Por Kirill Dmitriev
Desde o registro em 11 de agosto da vacina russa Sputnik V, desenvolvida pelo Centro Nacional de Pesquisa de Epidemiologia e Microbiologia Gamaleya, vários países do mundo mostram interesse na aquisição do medicamento. No total, o país já recebeu pedidos de um bilhão de doses.
Entretanto, a Rússia também enfrenta críticas por parte de vários países e companhias ocidentais, especialmente daqueles que desenvolvem suas próprias vacinas, baseadas em tecnologias cujas segurança e eficácia ainda não foram comprovadas, como a do RNA mensageiro ou do vetor de adenovírus de macaco. Após a publicação dos resultados de testes clínicos das fases I e II da Sputnik V na revista The Lancet gostaríamos de juntar as respostas a todas essas perguntas e fazer algumas nossas perguntas.
Será que a vacina foi roubada?
Não, nós não a roubamos. A vacina usa uma tecnologia única de dois vetores de adenovírus humano, uma tecnologia que ainda ninguém no mundo tem para a COVID-19. Vetores são vírus modificados, incapazes de se reproduzir, que transportam o material genético da espiga do coronavírus, a proteína usada por este para se conectar a células humanas. A tecnologia da Sputnik V usa dois diferentes vetores de adenovírus humano, Ad5 e Ad26, para primeira e segunda injeções.
Esta tecnologia ajuda a superar a imunidade já existente a adenovírus. A Rússia se beneficiou da modificação para a COVID-19 da plataforma da vacina de dois vetores já existente que foi desenvolvida contra ebola em 2015, que passou por todas as fases de testes clínicos e foi usada para vencer a epidemia de ebola na África em 2017. Atualmente, isso está no arsenal russo caso a epidemia de ebola reapareça. A vacina foi adquirida por vários outros países.
Evidentemente, após algum barulho exagerado no início, esta questão foi descartada mesmo pelos críticos mais estridentes da Rússia, porque não tem nenhuma base. Mas ainda é importante destacar isso, porque nós vimos tentativas de pintar a vacina russa com cores escuras mesmo antes de esta ser registrada.
Quando serão publicados os resultados das fases I e II dos testes?

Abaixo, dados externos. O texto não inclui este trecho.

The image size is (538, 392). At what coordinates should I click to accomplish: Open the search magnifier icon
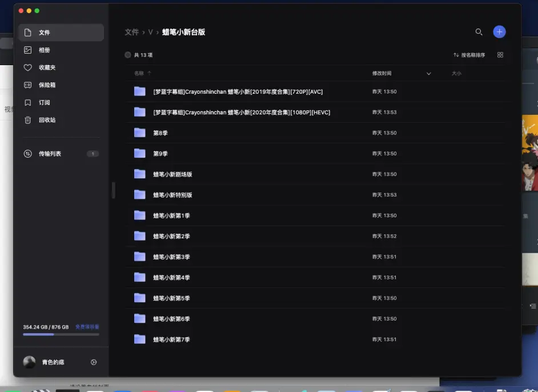click(x=479, y=33)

Os resultados da primeira e segunda fases de testes clínicos foram publicados em 4 de setembro na The Lancet, uma das mais antigas e mais respeitadas revistas científicas no mundo, após minucioso processo de revisão por colegas. Isto é só o início de uma série de publicações. Seguem os pontos principais do artigo:
As fases I e II de testes clínicos da Sputnik V não mostraram efeitos indesejados (SAE, na sigla em inglês, Grau 3) por nenhum critério, ao mesmo tempo, o aparecimento de tais efeitos em outras vacinas-candidatas tem variado de 1% a 25%.
Em 100% dos voluntários de testes clínicos da Sputnik V foi produzida uma resposta imunológica humoral e celular estável. O nível de anticorpos que neutralizam o vírus foi 1,5 vez mais alto do que em pessoas recuperadas da COVID-19. Pelo contrário, a vacina da companhia britânica AstraZeneca demonstrou o mesmo nível de anticorpos em pessoas recuperadas de estado grave da COVID-19. Imunidade de ambos os tipos de T-células especiais, CD4+ e CD8+, que identificam e destroem células infectadas pelo SARS-CoV-2 e constituem a base para a imunidade de longo prazo, também foi detectada em todos os voluntários.
Especialistas do Centro Nacional de Pesquisa de Epidemiologia e Microbiologia Gamaleya conseguiram comprovar a eficácia da plataforma de vetores de adenovírus humanos, apesar das dúvidas de que pessoas vacinadas poderiam já ter imunidade aos adenovírus humanos. Foi determinada a dose segura, que permite alcançar resposta imunológica em 100% de pessoas vacinadas, mesmo naquelas que recentemente já foram infectadas por adenovírus. As preocupações sobre a imunidade pré-existente às infeções de adenovírus foram a razão principal para o desenvolvimento urgente de novas vacinas baseadas em métodos alternativos, como os vetores de adenovírus de macacos ou plataformas de RNA mensageiro, métodos que não tinham sido estudados e testados ao longo dos anos. A eficácia comprovada da Sputnik V reduz a necessidade de desenvolvimento apressado de tais plataformas.
Pelo uso de dois vetores diferentes (Ad5 e Ad26) em duas injeções separadas é possível atingir uma resposta imunológica mais eficiente. Enquanto no caso de uso de dois vetores iguais o sistema imunológico lança mecanismos de defesa e começa a rejeitar o medicamento na segunda injeção. Assim, o uso de dois vetores diferentes na vacina Sputnik V evita o possível efeito neutralizante e garante uma imunidade mais forte e duradoura.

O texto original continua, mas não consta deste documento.